La course présidentielle américaine est une quête de paradis perdu non financée. Kamala Harris et Donald Trump annoncent des dépenses comme si les déficits n’avaient plus aucune importance. Les Américains ne sont ni en guerre ni en récession, mais le gouvernement fédéral emprunte comme si c’était le cas. Jusqu’à quand ?, se demande dans sa chronique Stéphane Lauer, éditorialiste au « Monde ».
La campagne présidentielle américaine est étrange. Pendant que l’économie des Etats-Unis affiche des indicateurs au beau fixe (croissance, emploi, investissement, consommation), la Chine s’essouffle et l’Europe se lamente sur son décrochage. Pourtant, les deux candidats se positionnent comme si le pays était au bord du précipice. Si Donald Trump prétend rendre à l’Amérique sa grandeur, c’est qu’elle ne l’a toujours pas retrouvée. Si Kamala Harris veut lui redonner espoir, c’est donc que les Etats-Unis sont proches de la déprime.

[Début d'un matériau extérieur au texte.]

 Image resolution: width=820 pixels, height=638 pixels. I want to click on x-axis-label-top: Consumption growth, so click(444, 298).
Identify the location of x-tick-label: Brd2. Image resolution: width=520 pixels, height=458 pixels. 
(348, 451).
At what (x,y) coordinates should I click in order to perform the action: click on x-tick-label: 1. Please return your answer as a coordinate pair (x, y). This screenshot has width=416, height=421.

La traduction économique de cette rhétorique politique conduit l’un comme l’autre à une surenchère de promesses déconnectées des réalités. Ils annoncent des milliers de milliards de dépenses comme si les déficits n’avaient plus d’importance. A les écouter, grâce à eux, l’Amérique serait appelée à devenir un gigantesque Disneyland de la prospérité économique, sans chômage, avec des impôts faibles et une croissance toujours plus dynamique sans aucun coût pour personne. La démagogie à l’état pur.
La campagne s’apparente à une quête de paradis perdu, qui n’est absolument pas financée, alors que la situation budgétaire du pays donne déjà le vertige. Les Etats-Unis ne sont ni en guerre ni en récession, mais le gouvernement fédéral emprunte comme si c’était le cas. Le déficit budgétaire va tutoyer, en 2024, 2 000 milliards de dollars (1 830 milliards d’euros, 6 % du PIB), et la dette a dépassé 34 000 milliards (125 % du PIB). Sous l’effet du vieillissement de la population et d’un écart grandissant et structurel entre les dépenses et les recettes, la charge de la dette en pourcentage du PIB est désormais supérieure au niveau atteint au sortir de la seconde guerre mondiale.

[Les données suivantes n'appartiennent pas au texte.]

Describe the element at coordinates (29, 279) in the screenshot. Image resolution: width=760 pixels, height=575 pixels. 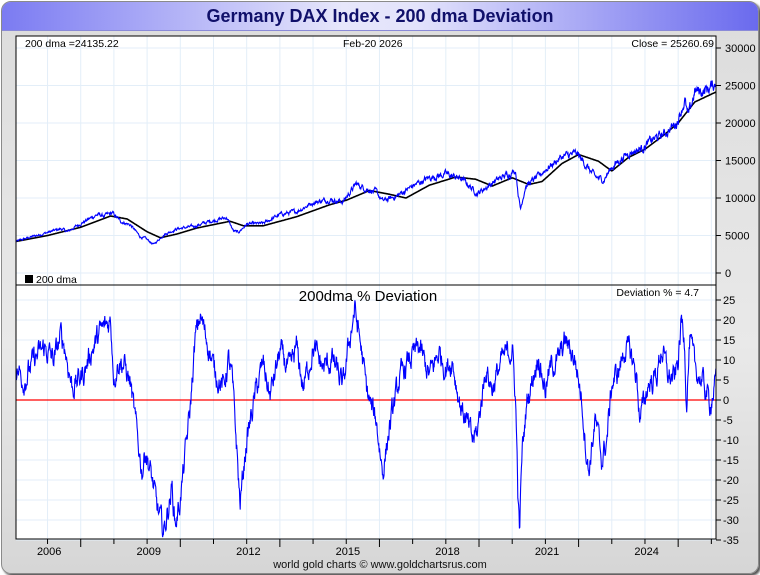
I see `legend-swatch-200dma` at that location.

Jusqu’au début des années 2010, républicains et démocrates exerçaient une relative vigilance sur les déficits. Aujourd’hui, le sujet est totalement absent de la campagne électorale. Pire, les deux candidats se disent prêts à accélérer les dépenses. La France n’a donc pas le monopole du déni en matière de finances publiques.

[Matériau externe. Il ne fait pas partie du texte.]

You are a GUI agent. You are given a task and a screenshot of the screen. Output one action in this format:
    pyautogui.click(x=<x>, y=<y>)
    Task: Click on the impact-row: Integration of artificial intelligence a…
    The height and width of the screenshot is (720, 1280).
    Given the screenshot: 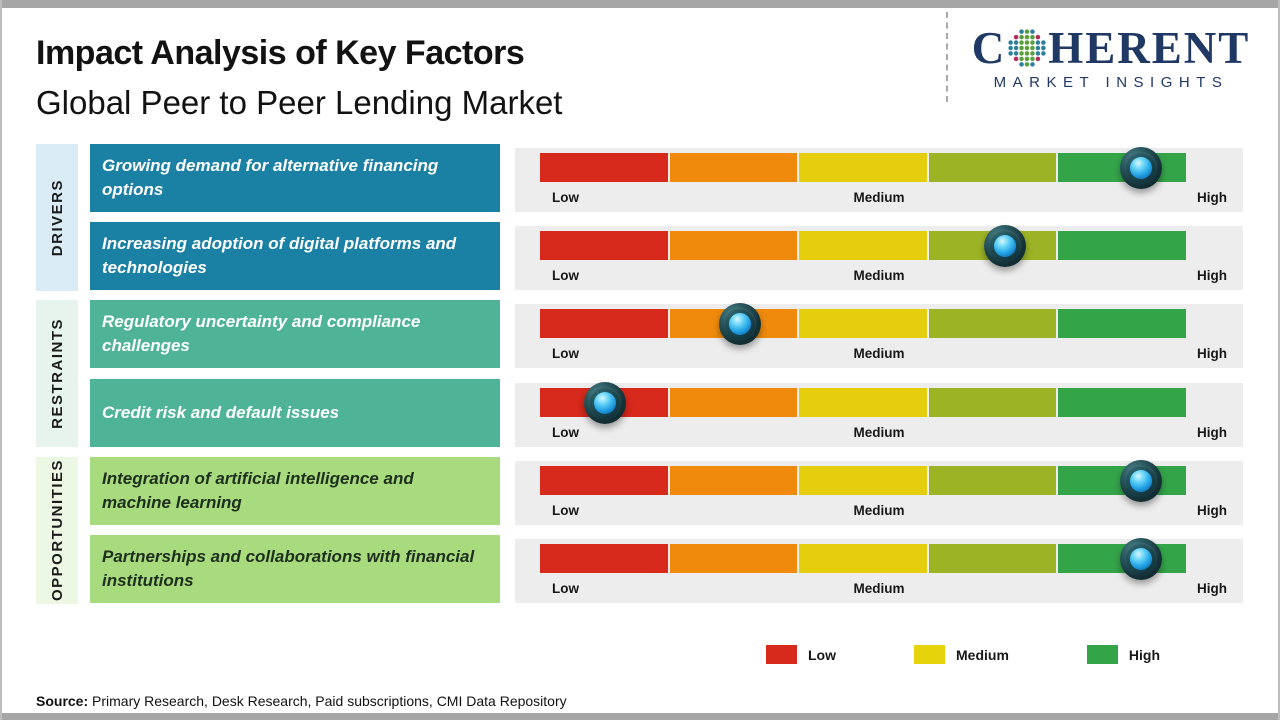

Le Comité pour un budget fédéral responsable (CRFB), un groupe de réflexion non partisan, a calculé que, avec une combinaison de baisses d’impôts, d’augmentation des droits de douane, de crédits militaires et d’expulsions massives d’immigrés, Donald Trump creuserait le déficit budgétaire de 7 500 milliards de dollars au cours de la prochaine décennie. Kamala Harris, entre la hausse des dépenses sociales, la baisse des impôts pour la classe moyenne (tout en les relevant pour les entreprises et les plus aisés) aggraverait le déficit de « seulement » 3 500 milliards de dollars.